An XRI can be in multiple normal forms at
once. For example, xri://@foo is (I believe, but maybe I need to be corrected)
in URI normal form, XRI normal form, and IRI normal form. Which one form is it
in? The answer is "mu" - its in all forms at once.
1b. I think an HXRI should only have
URI normal form and thus the unescaping rules should always assume URI
normal form and that address question #2 I think.

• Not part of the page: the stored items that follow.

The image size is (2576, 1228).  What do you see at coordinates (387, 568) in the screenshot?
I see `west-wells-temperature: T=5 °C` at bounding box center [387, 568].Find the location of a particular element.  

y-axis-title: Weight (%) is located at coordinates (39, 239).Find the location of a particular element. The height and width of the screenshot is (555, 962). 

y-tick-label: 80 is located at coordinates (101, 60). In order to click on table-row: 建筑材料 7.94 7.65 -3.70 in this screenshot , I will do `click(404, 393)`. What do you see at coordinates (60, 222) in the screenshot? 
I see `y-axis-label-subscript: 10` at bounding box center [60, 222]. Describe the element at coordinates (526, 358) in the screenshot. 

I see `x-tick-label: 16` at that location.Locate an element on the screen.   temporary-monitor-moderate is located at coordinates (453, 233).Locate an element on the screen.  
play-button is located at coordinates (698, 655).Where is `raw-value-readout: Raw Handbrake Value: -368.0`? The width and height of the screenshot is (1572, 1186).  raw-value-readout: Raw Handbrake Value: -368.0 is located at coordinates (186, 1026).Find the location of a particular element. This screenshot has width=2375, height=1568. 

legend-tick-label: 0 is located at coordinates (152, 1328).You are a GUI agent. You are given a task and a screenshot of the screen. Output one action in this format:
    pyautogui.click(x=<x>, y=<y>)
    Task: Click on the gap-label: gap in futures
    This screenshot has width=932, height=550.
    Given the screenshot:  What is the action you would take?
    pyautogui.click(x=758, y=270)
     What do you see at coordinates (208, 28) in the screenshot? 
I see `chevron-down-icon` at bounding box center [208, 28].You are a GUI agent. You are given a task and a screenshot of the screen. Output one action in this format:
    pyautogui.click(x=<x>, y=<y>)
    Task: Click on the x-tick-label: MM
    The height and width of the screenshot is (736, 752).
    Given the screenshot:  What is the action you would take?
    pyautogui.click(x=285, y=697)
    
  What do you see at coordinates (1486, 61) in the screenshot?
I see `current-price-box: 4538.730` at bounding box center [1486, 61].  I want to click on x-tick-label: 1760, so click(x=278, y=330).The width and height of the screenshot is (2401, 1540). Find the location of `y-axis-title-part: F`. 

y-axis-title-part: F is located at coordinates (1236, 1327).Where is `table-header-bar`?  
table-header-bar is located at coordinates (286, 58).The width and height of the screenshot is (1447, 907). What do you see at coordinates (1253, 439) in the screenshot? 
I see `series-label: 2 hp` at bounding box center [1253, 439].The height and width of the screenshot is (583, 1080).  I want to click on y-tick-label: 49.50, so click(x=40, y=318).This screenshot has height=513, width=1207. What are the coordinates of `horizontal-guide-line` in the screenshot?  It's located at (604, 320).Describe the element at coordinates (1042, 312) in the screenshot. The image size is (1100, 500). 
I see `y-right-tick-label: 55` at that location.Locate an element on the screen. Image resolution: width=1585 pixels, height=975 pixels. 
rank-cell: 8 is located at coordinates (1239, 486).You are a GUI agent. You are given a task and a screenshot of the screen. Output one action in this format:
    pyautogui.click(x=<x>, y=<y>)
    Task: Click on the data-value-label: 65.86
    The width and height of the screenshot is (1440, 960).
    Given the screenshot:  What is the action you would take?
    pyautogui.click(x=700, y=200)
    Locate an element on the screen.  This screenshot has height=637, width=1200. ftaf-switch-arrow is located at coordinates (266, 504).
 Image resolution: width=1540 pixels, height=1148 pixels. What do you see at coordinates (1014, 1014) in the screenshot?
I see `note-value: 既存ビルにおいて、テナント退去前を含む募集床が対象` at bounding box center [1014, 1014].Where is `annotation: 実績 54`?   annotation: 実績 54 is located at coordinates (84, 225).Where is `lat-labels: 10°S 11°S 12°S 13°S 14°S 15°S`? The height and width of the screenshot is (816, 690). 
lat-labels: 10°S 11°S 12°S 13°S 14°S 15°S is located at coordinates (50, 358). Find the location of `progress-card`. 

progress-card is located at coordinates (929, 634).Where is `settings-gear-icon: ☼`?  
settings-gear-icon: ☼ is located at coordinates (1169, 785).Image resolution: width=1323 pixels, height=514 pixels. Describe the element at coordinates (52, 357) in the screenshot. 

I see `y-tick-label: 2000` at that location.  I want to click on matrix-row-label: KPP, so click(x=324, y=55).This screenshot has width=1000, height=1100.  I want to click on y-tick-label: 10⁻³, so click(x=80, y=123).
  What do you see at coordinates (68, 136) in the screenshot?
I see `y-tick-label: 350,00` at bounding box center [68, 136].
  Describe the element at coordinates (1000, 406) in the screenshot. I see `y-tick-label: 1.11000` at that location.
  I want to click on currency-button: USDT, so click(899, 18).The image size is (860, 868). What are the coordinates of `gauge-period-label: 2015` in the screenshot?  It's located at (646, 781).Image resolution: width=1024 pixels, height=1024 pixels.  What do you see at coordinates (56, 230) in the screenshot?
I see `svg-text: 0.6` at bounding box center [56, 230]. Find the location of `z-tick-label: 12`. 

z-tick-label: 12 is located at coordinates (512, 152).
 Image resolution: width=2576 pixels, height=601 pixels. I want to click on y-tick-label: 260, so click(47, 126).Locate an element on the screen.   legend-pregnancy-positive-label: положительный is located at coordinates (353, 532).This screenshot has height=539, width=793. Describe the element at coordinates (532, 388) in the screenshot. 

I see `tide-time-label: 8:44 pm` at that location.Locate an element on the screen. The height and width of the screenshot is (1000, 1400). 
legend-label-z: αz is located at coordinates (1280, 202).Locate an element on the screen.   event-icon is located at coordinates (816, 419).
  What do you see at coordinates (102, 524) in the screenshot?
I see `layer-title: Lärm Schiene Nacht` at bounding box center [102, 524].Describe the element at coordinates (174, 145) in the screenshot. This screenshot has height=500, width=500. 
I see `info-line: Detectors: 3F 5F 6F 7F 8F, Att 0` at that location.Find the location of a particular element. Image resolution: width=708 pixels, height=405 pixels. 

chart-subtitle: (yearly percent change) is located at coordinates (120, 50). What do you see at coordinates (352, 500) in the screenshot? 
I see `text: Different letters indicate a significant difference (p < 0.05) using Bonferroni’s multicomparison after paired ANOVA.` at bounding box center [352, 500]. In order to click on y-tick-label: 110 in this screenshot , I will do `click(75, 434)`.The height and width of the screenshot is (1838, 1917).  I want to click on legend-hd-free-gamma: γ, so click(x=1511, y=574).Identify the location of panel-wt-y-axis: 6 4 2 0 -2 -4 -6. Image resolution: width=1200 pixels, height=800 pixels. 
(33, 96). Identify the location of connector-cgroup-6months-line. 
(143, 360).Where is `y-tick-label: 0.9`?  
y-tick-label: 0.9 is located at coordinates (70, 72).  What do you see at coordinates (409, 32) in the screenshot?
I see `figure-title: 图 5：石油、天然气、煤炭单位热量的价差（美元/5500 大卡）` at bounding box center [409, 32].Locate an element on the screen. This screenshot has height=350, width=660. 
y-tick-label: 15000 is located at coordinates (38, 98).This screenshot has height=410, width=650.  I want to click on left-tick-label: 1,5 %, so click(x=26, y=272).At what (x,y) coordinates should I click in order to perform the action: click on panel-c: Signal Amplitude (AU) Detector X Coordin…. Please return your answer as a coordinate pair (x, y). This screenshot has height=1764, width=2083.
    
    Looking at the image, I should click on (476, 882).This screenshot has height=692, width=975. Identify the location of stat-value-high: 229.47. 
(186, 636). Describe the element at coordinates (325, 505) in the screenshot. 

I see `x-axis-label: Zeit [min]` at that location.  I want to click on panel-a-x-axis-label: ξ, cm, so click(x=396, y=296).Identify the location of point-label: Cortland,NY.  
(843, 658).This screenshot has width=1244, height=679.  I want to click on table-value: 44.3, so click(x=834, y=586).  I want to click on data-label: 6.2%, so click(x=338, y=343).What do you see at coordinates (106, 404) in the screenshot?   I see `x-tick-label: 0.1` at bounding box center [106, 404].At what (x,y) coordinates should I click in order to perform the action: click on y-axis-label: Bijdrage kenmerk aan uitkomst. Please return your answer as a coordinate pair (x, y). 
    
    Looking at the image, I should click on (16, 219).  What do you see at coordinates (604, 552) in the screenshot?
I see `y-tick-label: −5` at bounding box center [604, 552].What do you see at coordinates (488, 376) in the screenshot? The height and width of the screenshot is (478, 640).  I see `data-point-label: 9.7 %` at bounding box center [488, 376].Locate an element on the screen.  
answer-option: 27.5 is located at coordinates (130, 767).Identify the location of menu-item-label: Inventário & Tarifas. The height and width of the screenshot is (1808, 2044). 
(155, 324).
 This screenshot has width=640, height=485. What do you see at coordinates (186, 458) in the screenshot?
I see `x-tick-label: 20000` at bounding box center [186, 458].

[Wil] You’re right, my attack vector was invalid.
1c. anyURI actually only accepts URIs (ie
URI normal form). Are you asking about situations where we don't have typig information
(like an XML document without and XSD, for example)? In general, XML documents
allow unescaped IRIs - so we can't really get any guidance about the form from
its placement in a document that allows UTF-8 charset.
[Wil] Right. So, we cannot rely on the context in which the
XRI reference appears.
I'm trying to think of a concrete example
of the "detecting the form" question - the only issues come up in
knowing whether an XRI has to be escaped or unescaped when
"normalizing" to a form (such as normalizing to URI normal form for
the purposes of resolution) - I *believe* there's not really any ambiguity (ie
a parser should be able to tell what to do) - but this requires me now to go
back into the syntax spec which I've not looked into for a while.
[Wil] In general, I think we should implement the parser by
accepting two categories: XRI-NF, and IRI/URI-NF. The former can be a bit loose
if some unreserved characters were percent encoded, but not if delimiters are
encoded. The latter case involves a little bit of guesswork by first testing if
the string is a syntactically valid URI. If so, assume URI-NF. Otherwise, for
example because it contains Unicode characters, we should attempt to parse it
as an IRI.
From my understanding, there is no sure way of telling if an
XRI reference is in IRI normal form. For example, @foo%25bar is in XRI-NF, but
could well be the result of transforming @foo%BAr to IRI-NF.
From: Tan, William [mailto:William.Tan@neustar.biz]
Sent: Wednesday, May 31, 2006 7:20
Subject: [xri] Normal Forms
I'm currently working on proper I18N in OpenXRI,
which includes handling XRI/IRI/URI-normal form properly. This has brought up
some issues that have been bugging me but I didn't get enough of a grip to even
begin to ask questions. I will attempt now.
1. The XRI syntax spec speaks of
XRI, IRI and URI normal forms. However, it does not provide recommendations on
the usage of these forms and context in which each of these forms should
Should implementations be applying algorithms to detect a particular normal
form? Or should it be explicitly told.
Should a HXRI (resolution spec) only accept URI normal form?
What about contexts that have the capacity to accept anyURI and have no problem
2. Converting an IRI reference
(which could be rogue) to XRI normal form may present a security problem
because it is done across the entire string before parsing. E.g.
Google has "xri://@google" and creates a
A malicious user could register @google%2Fsearch and the XRI parser could not
tell between %2F being a 3-character sequence within an I-name or is it a
percent encoding due to XRI-to-IRI transformation.
I may be wrong in any of these, so I'd like to defer
to those of you who have thought long and hard about XRI-IRI-URI
I would be more than willing to discuss this further
as I'm not convinced that the points above are clearly articulated, and I
suspect that I'm missing some point that may be obvious to others.